Lo llaman progreso, pero es el mercado
Las humanidades languidecen, pero hay voces que gritan: “Esto ya había sucedido”, “tenemos una visión narcisista de la historia”, “es el progreso”. Quizá sentirnos protagonistas de nuestro presente sea un acto de responsabilidad que se solapa con Ulises y Prometeo, héroes polimecánicos que utilizan la técnica para materializar la inspiración, ludismo, Mary Shelley, invención de la lavadora, ciberpunk… Las humanidades están en crisis: se abre una ventana de oportunidades y otra ventana de alienaciones inéditas.
En este contexto, el golpe contra el principio de autoridad cuestiona jerarquías injustas. Revisamos el canon de Harold Bloom. Seguimos la línea de estudios decoloniales y feministas. Reivindicamos, con Tillie Olsen, las adivinanzas. Esta sensibilidad, más allá de parodias de la corrección política, constituye un acto de justicia y enriquecimiento intelectual. Sin embargo, resulta difícil escaparse de las inercias, y el cuestionamiento del principio de autoridad se hace extensivo a casi cualquier principio menos a uno: libertad de comprar y vender, tráfico, me gusta. La red como gran biblioteca, ideal humanístico, muta en panel publicitario en el que todo se confunde con todo —Mezquita de Córdoba, sudaderas— y, en esta experiencia selvática —¿democrática?—, perdemos el hilo del criterio —parafraseo a Eco— para descubrir que la neutralidad del algoritmo encubre el mismo rostro de siempre: varón blanco, anglosajón, rico, conservador, confesional y sin habilidades sociales.
La ventilación del campo cultural se contamina con las miasmas de un capitalismo-bacteria resistente al antibiótico. Vivimos sobre ese filo sintetizando la tesis respecto al reverso oscuro de “lo normal” y del canon humanístico —el lenguaje del opresor, como decía Adrienne Rich— con la antítesis de lo mucho que necesitamos ese mismo lenguaje para abolir silencios y mantener conversaciones en el espacio público. Deberíamos descubrir a Luisa Carnés sin olvidar a Miguel Hernández. Igualmente, mientras se desarrollan nuevas maneras de leer vinculadas a los estímulos digitales, no convendría desaprovechar las habilidades con las que ya contamos: los modos de procesamiento de la información del patrimonio analógico. Lo que, para bien o para mal, somos.

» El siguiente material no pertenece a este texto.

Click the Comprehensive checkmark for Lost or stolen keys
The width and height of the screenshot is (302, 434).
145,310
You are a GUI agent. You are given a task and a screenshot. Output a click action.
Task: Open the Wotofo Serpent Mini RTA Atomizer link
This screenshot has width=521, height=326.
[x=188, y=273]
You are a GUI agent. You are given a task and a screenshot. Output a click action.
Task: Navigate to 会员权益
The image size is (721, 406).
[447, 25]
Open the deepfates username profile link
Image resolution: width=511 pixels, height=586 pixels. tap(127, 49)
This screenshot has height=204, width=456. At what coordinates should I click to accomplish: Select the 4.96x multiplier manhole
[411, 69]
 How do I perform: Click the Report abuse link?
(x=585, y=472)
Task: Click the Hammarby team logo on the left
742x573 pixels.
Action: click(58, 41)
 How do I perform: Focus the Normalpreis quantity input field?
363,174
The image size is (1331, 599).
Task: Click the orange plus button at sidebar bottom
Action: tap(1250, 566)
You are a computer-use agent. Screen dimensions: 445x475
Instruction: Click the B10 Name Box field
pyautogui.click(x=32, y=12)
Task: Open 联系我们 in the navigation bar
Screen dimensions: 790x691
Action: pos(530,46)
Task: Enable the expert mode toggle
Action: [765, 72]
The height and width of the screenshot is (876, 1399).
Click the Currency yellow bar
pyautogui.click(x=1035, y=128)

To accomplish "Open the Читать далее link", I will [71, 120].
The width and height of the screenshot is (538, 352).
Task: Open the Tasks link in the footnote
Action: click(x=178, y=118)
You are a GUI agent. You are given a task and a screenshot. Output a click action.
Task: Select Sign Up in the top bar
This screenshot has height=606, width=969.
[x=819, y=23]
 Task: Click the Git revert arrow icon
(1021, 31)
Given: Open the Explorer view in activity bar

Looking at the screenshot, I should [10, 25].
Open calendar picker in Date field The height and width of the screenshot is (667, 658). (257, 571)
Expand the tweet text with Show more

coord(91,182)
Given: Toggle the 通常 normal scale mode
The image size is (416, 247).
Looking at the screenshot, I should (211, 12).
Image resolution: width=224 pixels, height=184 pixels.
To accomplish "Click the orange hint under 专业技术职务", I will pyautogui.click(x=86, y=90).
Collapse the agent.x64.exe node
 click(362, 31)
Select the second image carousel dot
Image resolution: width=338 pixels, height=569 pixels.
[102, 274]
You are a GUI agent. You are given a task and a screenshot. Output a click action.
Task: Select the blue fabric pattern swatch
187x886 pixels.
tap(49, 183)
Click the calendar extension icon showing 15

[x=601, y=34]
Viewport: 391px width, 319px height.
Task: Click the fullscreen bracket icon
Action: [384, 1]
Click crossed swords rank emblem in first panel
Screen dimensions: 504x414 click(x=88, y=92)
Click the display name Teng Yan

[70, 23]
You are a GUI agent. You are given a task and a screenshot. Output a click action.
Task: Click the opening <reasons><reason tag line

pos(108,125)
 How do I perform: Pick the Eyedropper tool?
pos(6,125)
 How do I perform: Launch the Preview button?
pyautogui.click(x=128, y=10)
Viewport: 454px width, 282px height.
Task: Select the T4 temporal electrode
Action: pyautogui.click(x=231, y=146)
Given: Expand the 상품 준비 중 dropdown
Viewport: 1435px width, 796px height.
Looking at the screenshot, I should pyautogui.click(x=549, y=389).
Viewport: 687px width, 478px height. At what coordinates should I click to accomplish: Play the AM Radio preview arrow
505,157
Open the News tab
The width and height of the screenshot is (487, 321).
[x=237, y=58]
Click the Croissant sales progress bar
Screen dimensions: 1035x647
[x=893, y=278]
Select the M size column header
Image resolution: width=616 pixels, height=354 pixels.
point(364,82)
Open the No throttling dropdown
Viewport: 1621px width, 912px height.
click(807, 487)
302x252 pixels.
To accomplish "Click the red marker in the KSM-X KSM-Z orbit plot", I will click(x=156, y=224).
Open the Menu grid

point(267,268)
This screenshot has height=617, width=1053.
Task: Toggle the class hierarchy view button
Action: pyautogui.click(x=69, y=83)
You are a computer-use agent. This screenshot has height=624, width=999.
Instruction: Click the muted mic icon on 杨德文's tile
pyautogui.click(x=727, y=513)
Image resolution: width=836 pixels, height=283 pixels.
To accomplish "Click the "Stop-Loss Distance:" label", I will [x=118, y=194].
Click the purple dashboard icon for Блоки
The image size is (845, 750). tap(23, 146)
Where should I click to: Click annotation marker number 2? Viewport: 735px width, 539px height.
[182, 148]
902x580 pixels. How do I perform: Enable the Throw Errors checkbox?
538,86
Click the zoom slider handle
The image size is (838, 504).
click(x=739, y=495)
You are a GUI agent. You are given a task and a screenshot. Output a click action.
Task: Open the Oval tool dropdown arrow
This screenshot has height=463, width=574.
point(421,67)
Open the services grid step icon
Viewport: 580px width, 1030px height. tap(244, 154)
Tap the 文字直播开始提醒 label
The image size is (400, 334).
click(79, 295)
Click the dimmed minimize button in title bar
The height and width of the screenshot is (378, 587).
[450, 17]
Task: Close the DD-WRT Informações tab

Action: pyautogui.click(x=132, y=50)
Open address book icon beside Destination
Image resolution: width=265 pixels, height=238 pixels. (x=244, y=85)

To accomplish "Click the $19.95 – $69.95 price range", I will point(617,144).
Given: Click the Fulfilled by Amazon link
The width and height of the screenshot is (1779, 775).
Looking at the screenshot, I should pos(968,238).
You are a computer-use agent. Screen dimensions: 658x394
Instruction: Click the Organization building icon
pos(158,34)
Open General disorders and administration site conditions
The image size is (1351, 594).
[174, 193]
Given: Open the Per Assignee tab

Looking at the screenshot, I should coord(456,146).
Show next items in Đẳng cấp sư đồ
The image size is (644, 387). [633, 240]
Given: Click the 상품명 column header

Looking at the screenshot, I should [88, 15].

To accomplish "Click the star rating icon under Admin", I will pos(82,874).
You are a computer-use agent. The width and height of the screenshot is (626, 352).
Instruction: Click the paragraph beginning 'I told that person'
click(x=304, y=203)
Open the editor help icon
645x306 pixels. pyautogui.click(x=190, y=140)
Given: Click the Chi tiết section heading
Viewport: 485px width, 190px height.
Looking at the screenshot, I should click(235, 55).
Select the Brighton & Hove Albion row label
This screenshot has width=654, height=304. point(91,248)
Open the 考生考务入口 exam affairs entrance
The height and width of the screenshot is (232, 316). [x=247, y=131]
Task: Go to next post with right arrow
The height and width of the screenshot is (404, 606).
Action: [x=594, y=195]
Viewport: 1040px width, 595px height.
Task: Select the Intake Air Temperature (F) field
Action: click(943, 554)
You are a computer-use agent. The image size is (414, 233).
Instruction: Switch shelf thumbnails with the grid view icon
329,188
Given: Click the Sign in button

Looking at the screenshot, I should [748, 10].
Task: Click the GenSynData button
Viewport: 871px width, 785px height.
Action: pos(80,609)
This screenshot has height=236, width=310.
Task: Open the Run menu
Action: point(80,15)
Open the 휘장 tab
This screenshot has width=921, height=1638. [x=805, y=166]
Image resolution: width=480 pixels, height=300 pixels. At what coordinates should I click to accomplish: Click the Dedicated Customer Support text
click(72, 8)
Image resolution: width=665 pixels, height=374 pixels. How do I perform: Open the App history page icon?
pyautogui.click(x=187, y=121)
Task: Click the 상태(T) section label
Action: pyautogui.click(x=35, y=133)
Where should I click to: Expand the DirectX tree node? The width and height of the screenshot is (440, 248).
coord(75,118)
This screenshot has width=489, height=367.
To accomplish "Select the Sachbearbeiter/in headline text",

No se trata de dejar de escuchar a Bach por haber sido un déspota —el ejemplo es de Tár—, sino de que no se reblandezca nuestra comprensión lectora, la lentitud, la memoria que nos permite establecer relaciones. Las humanidades están en crisis porque ha cambiado sustancialmente nuestra forma de relacionarnos con los textos. Nuestro compromiso. Otra vez, el capitalismo tecnológico perpetúa un concepto de cultura, demagógicamente enquistada en nociones reduccionistas del ocio y lo popular, que a su vez gentrifica los estilos haciendo de muchos libros el mismo. Lo universal se identifica con lo global; en este desplazamiento semántico la cultura se decolora como el centro de ciudades uniformadas por la globalización: en esta uniformización perdemos la destreza para “empinarnos” —la metáfora es de Ida Vitale— frente al texto intrépido, no familiar, que ensancha nuestra visión del mundo y nos hace experimentar placeres que a veces nacen de los discursos aparentemente opacos frente a esos otros discursos, aparentemente transparentes, en los que anidan huevos de escorpiones.
Los interlocutores en la conversación cultural hemos aceptado que quien paga manda. El oficio de escribir se convierte en práctica bufonesca, en la que se reconoce el miedo a perder un sitio —¿transformador?— y, paradójicamente, se hace fuerza para perderlo asumiendo que tu trabajo no vale para nada. ¿Cómo es posible que nos hayamos convencido de que nuestras palabras son humo y no tenemos ninguna responsabilidad? ¿Cómo es posible que nuestra satisfacción lectora se reduzca a ser el objeto de la seducción? Escribiendo, leyendo, construimos significado y realidad. En las aulas, lenguas, filosofía, humanidades ayudan a que no se seque esa capacidad de comprensión que nos permite reconocer, relacionar, criticar, metabolizar estratos y sedimentos de nuestra condición humana. De la cultura como cultivo.